If only we taught developers under 40 what x^2 meant instead of react.
Not even a human would work that way... you wouldn't open 300 different python files and then try to memorize the contents of every single file before writing your first code-change.
Additionally, you're going to have worse performance on longer context sizes anyways, so you should be doing it for reasons other than cost [1].
Things that have helped me manage context sizes (working in both Python and kdb+/q):
- Keep your AGENTS.md small but useful, in it you can give rules like "every time you work on a file in the `combobulator` module, you MUST read the `combobulator/README.md`. And in those README's you point to the other files that are relevant etc. And of course you have Claude write the READMEs for you...
- Don't let logs and other output fill up your context. Tell the agent to redirect logs and then grep over them, or run your scripts with a different loglevel.
- Use tools rather than letting it go wild with `python3 -c`. These little scripts eat context like there's no tomorrow. I've seen the bots write little python scripts that send hundreds of lines of JSON into the context.
- This last tip is more subjective but I think there's value in reviewing and cleaning up the LLM-generated code once it starts looking sloppy (for example seeing lots of repetitive if-then-elses, etc.). In my opinion when you let it start building patches & duct-tape on top of sloppy original code it's like a combinatorial explosion of tokens. I guess this isn't really "vibe" coding per se.
The way I let my agents interact with my code bases is through a 70s BSD Unix like interface, ed, grep, ctags, etc. using Emacs as the control plane.
It is surprisingly sparing on tokens, which makes sense since those things were designed to work with a teletype.
Worth noting is that by the times you start doing refactoring the agents are basically a smarter google with long form auto complete.
All my code bases use that pattern and I'm the ultimate authority on what gets added or removed.

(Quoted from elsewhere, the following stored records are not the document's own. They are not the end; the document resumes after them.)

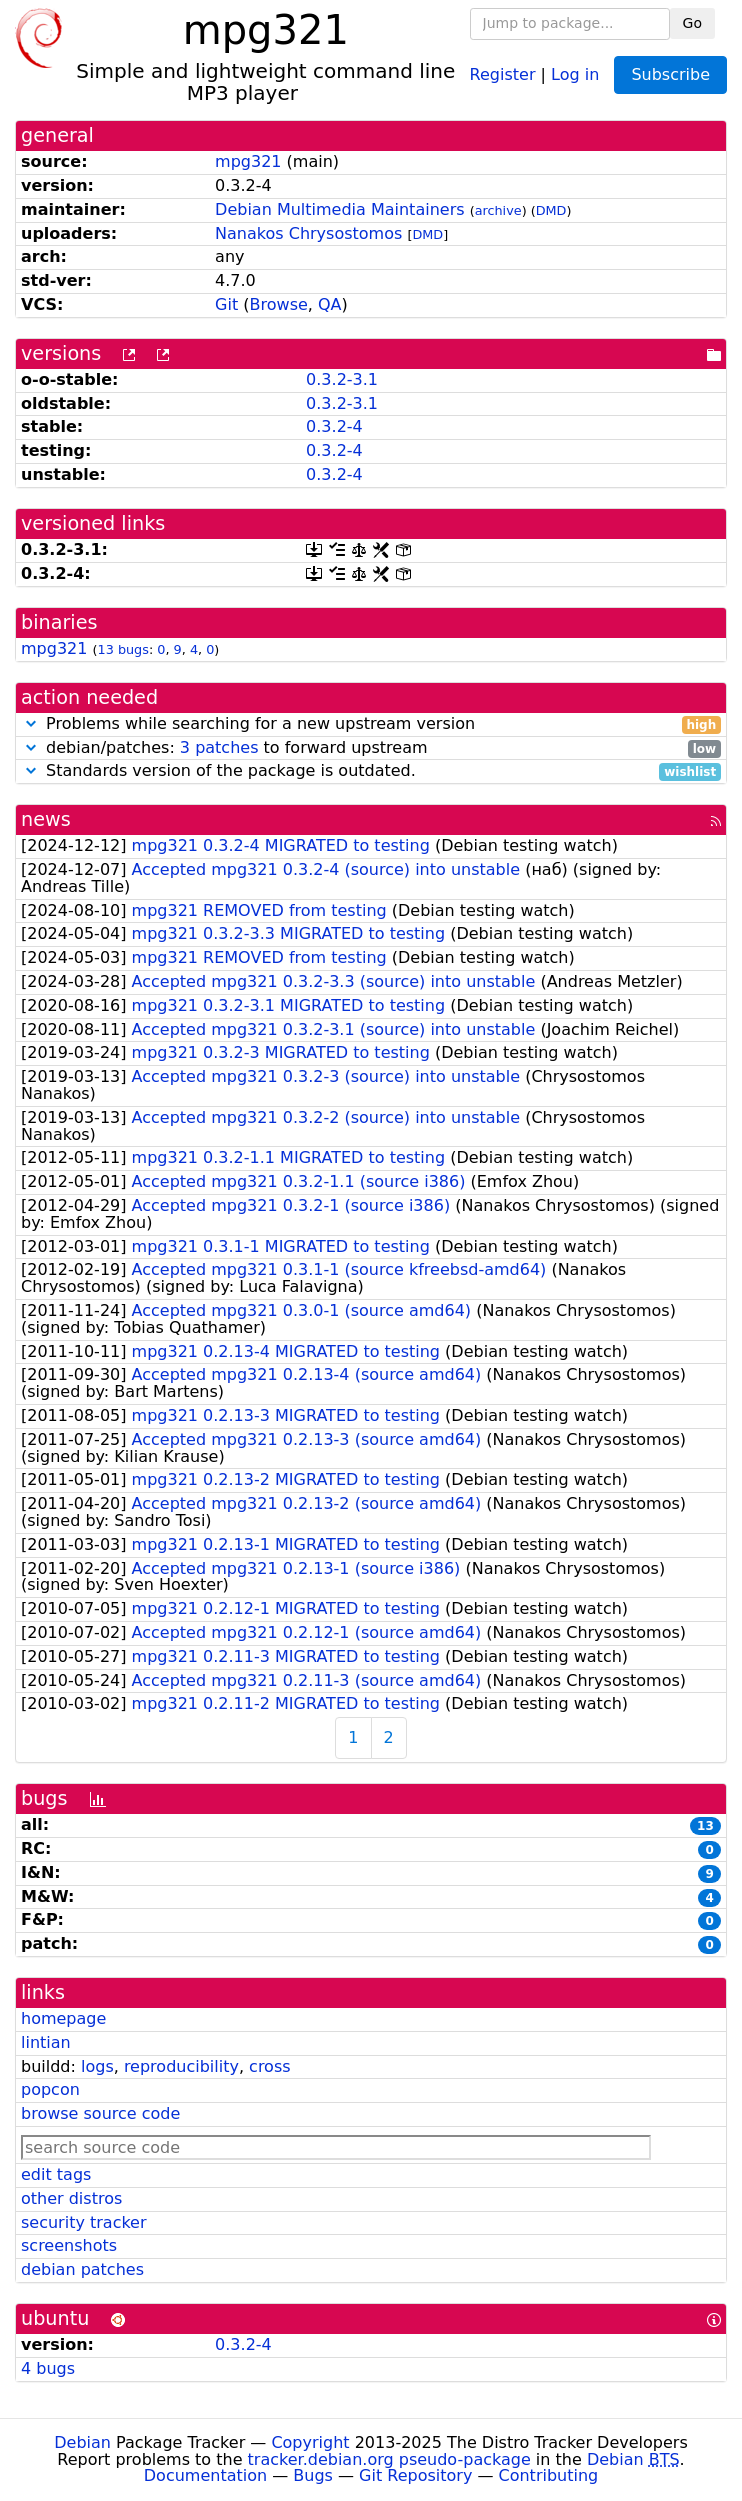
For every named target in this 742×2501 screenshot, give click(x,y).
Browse (279, 304)
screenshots (69, 2245)
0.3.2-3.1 (342, 379)
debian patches (82, 2269)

My token spend is 10% to 1% of what the average in the team is and I'm the only one who knows what's happening under the hood.
The fact that people who claim to be software developers (let alone “engineers”) say this thing as if it is a fundamental truism is one of the most maladaptive examples of motivated reasoning I have ever had the misfortune of coming across.

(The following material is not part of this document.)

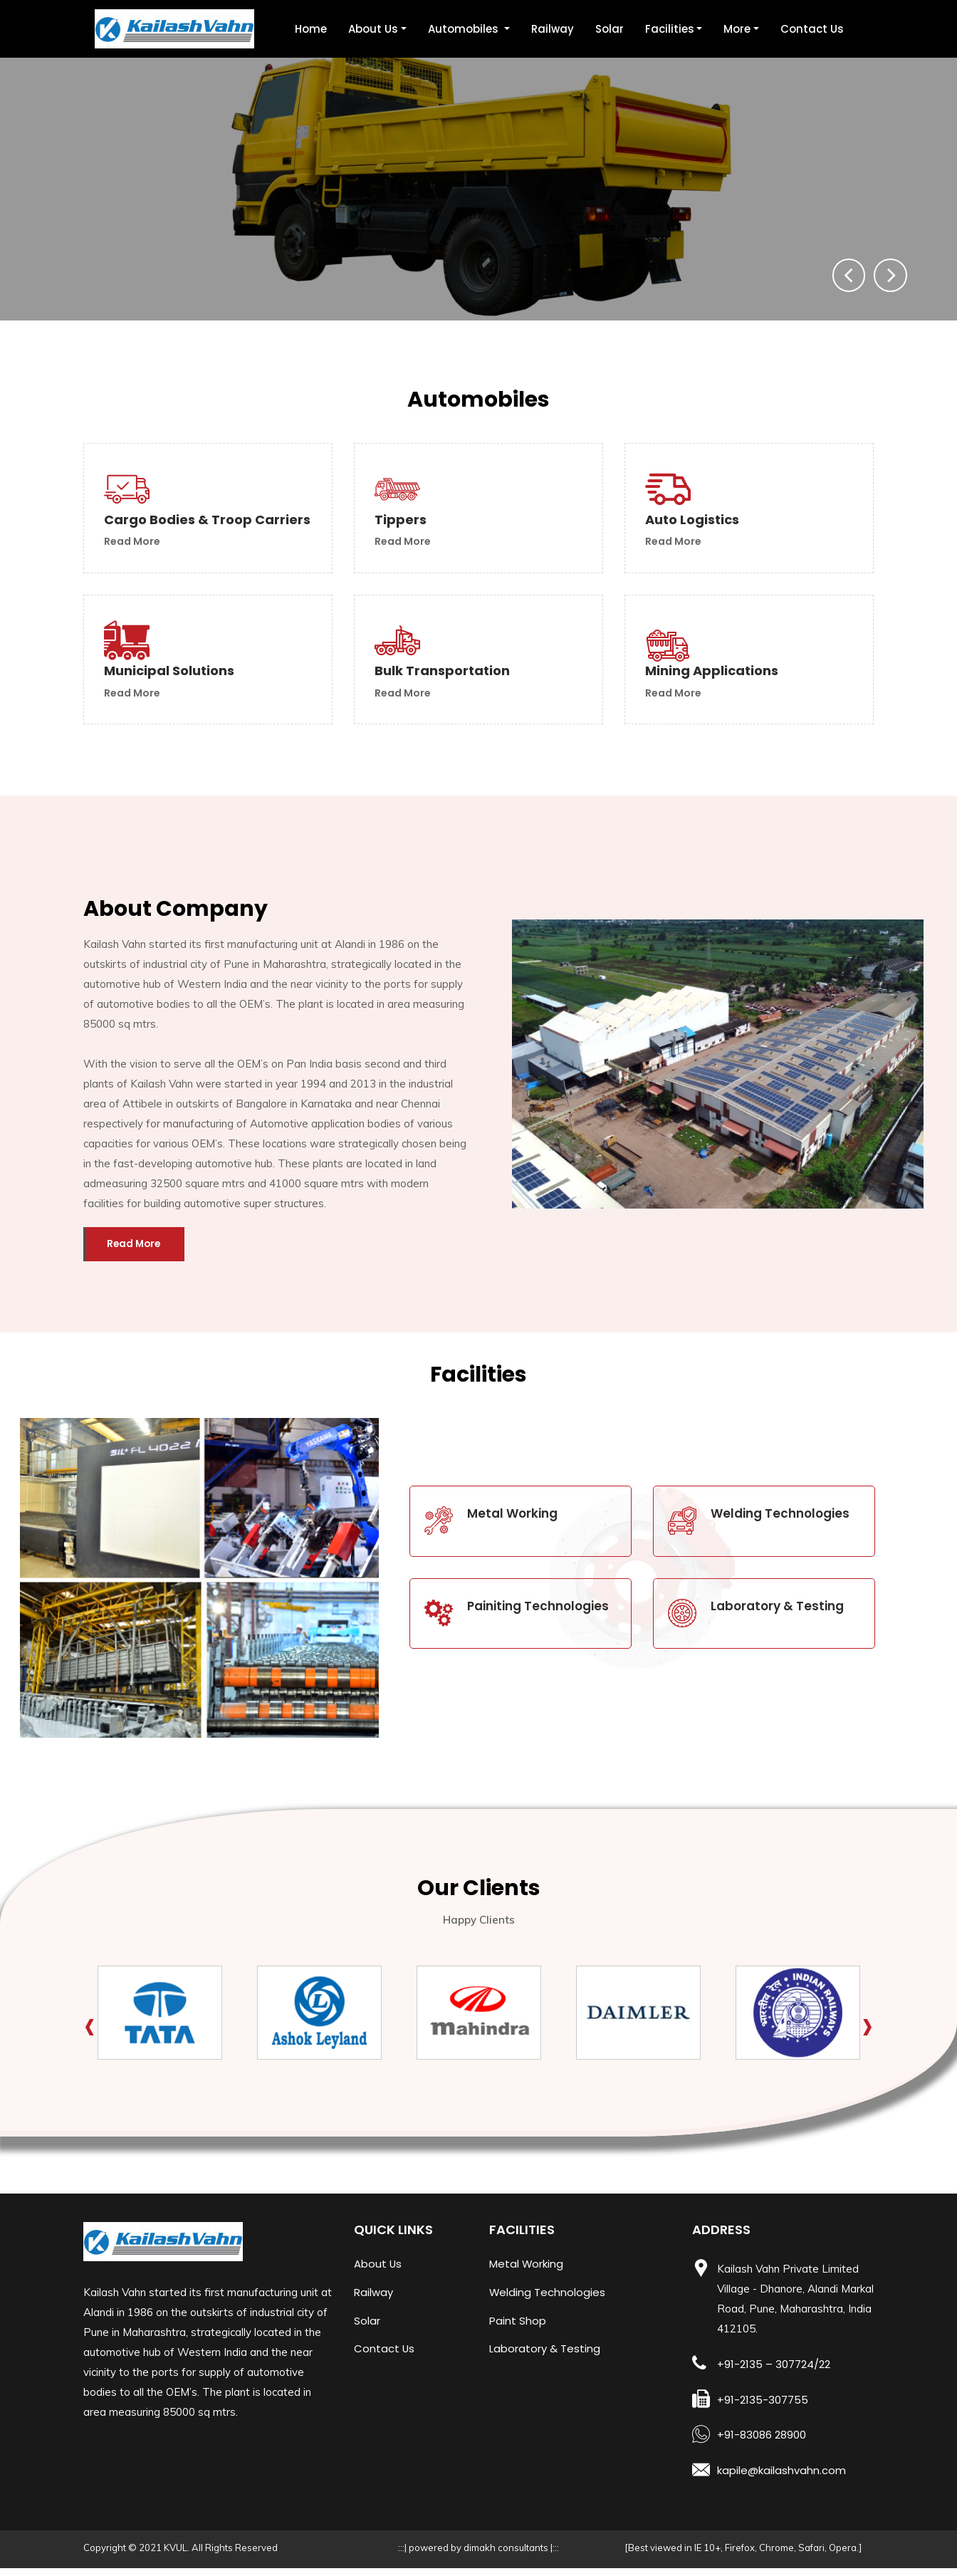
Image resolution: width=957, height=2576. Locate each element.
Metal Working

The irony is that the neverending stream of vulnerabilities in 3rd-party dependencies (and lately supply-chain attacks) increasingly show that we should be uneasy.
We could never quite answer the question about who is responsible for 3rd-party code that's deployed inside an application: Not the 3rd-party developer, because they have no access to the application. But not the application developer either, because not having to review the library code is the whole point.
That’s just not true at bigger companies that actually care about security rather than pretending to care about security. At my current and last employer, someone needs to review the code before using third-party code. The review is probably not enough to catch subtle bugs like those in the Underhanded C Contest, but at least a general architecture of the library is understood. Oh, and it helps that the two companies were both founded in the twentieth century. Modern startups aren’t the same.
Sure there is a process to get a library approved, and that abstraction makes you feel better but for the guy who's job it is to approve they are not going to spend an entire day reviewing a lib. The abstraction hides what is essentially a "LGTM" its just that takes a week for someone to check it off their outlook todos.
Maybe your experience is different.
I'm also somewhat addicted to this stuff, and so for me it's high priority to evaluate open models I can run on my own hardware.
Qwen has become a useful fallback but it's still not quite enough.